DESCRIPTION OF THE TASK
Below are records; quote them exactly from the first line through the line that contains "This screenshot has height=1015, width=1805.".

Saved entries

=== Section Start ===

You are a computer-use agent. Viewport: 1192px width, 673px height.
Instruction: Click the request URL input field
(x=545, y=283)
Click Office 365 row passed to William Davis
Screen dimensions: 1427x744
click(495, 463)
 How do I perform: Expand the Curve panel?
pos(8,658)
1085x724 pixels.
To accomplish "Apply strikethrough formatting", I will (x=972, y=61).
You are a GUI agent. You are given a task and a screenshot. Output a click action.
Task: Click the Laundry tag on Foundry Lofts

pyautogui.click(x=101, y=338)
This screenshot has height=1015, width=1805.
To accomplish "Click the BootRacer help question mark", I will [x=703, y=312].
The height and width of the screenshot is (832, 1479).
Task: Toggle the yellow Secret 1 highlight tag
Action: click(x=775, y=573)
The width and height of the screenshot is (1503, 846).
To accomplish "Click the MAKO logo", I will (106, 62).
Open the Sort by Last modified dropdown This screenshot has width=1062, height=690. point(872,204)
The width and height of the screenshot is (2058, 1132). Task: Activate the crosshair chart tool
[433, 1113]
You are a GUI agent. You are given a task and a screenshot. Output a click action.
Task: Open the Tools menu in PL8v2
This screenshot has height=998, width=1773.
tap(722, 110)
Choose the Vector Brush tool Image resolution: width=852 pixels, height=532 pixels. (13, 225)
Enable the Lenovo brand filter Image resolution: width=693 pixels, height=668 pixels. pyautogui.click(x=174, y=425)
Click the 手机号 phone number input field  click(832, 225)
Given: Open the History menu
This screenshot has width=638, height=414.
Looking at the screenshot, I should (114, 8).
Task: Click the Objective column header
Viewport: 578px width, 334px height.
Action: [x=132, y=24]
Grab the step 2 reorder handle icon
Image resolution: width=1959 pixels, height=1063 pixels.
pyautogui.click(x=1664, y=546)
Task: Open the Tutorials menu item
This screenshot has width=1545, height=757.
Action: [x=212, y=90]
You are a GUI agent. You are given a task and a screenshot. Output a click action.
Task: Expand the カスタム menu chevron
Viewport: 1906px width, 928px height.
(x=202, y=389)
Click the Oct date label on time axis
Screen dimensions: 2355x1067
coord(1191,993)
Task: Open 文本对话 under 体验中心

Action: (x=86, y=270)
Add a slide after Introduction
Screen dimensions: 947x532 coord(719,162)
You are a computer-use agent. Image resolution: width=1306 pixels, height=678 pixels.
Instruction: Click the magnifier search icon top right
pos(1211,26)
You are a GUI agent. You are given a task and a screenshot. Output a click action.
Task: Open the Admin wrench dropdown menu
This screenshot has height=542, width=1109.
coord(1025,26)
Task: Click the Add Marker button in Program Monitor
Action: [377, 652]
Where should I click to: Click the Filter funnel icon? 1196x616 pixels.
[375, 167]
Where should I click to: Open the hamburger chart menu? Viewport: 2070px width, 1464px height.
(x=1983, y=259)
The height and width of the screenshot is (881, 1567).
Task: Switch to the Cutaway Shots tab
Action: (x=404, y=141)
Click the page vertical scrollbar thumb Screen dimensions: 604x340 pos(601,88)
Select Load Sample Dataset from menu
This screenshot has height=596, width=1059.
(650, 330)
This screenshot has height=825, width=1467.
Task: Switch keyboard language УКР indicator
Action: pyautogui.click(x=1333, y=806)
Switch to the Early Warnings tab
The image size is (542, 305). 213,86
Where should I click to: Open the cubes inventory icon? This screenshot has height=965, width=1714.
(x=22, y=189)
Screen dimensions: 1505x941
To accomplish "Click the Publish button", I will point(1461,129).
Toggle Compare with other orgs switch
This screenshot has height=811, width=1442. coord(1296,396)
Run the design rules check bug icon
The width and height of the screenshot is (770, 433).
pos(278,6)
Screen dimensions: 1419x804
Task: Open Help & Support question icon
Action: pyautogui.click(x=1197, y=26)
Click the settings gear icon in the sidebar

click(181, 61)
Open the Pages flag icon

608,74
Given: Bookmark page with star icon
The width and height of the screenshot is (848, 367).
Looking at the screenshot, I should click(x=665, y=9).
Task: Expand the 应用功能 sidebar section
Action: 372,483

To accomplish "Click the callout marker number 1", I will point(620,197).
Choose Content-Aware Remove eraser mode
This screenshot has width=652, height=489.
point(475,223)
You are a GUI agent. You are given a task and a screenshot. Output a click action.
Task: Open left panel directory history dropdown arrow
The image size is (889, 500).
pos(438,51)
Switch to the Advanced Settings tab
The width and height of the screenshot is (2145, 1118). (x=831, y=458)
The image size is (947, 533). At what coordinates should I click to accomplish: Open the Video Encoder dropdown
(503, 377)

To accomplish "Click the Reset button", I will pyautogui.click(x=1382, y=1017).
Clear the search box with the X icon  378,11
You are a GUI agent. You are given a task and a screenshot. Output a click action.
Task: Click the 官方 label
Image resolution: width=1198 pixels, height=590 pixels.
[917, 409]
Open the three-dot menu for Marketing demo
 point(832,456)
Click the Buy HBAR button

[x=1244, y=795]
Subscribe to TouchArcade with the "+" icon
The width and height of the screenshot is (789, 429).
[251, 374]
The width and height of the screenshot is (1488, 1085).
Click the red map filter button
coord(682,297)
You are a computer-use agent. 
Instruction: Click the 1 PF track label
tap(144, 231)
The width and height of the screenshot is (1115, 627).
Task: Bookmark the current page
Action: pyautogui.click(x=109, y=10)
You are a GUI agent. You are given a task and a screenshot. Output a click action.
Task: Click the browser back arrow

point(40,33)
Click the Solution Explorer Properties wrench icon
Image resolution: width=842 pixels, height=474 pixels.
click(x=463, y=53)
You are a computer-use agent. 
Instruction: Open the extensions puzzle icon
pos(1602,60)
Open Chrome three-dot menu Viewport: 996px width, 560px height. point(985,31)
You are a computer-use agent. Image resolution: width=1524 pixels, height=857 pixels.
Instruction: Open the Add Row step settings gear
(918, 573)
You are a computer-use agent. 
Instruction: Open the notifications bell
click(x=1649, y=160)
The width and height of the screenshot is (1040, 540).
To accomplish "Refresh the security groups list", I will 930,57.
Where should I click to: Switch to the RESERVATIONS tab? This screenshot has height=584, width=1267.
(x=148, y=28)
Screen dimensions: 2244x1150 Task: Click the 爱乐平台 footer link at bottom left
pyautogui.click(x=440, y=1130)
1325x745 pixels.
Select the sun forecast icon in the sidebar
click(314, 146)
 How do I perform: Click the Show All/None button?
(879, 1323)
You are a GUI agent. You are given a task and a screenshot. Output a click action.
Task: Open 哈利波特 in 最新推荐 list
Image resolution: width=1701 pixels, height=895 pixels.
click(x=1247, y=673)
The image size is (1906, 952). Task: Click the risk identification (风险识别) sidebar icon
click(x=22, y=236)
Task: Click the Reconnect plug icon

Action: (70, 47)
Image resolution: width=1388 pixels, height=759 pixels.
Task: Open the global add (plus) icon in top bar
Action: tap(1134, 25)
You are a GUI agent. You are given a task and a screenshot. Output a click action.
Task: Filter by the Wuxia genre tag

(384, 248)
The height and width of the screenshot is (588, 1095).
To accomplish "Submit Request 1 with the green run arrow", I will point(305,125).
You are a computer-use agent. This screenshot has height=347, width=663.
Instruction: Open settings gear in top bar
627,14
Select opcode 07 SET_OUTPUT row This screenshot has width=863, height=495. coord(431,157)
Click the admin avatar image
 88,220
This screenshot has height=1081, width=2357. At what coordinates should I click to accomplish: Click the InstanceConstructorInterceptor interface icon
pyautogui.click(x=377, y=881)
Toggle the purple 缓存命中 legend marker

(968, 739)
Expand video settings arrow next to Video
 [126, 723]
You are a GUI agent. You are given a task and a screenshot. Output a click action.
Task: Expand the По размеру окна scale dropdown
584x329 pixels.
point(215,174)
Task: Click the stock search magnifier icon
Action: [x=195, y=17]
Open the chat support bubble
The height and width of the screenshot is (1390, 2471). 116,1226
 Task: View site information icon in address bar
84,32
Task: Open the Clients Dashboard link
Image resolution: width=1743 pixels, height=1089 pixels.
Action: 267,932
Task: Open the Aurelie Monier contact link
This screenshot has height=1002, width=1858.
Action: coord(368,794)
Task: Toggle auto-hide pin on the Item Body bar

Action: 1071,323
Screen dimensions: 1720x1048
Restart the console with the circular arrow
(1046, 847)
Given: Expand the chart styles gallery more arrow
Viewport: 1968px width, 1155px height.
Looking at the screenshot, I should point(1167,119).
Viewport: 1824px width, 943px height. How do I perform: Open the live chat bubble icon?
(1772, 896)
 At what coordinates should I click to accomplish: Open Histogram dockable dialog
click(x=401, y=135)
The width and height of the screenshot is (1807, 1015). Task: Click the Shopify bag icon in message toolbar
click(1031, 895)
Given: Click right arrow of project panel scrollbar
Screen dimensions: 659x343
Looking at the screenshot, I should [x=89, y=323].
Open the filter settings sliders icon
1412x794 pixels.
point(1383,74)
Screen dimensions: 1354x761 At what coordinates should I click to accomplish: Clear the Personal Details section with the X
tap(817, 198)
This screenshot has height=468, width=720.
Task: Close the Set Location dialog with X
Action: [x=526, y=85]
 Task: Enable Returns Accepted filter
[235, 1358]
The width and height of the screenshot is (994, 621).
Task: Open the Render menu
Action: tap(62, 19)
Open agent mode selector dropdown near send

=== Section End ===

RESPONSE
You are a computer-use agent. Viewport: 1192px width, 673px height.
Instruction: Click the request URL input field
(x=545, y=283)
Click Office 365 row passed to William Davis
Screen dimensions: 1427x744
click(495, 463)
 How do I perform: Expand the Curve panel?
pos(8,658)
1085x724 pixels.
To accomplish "Apply strikethrough formatting", I will (x=972, y=61).
You are a GUI agent. You are given a task and a screenshot. Output a click action.
Task: Click the Laundry tag on Foundry Lofts

pyautogui.click(x=101, y=338)
This screenshot has height=1015, width=1805.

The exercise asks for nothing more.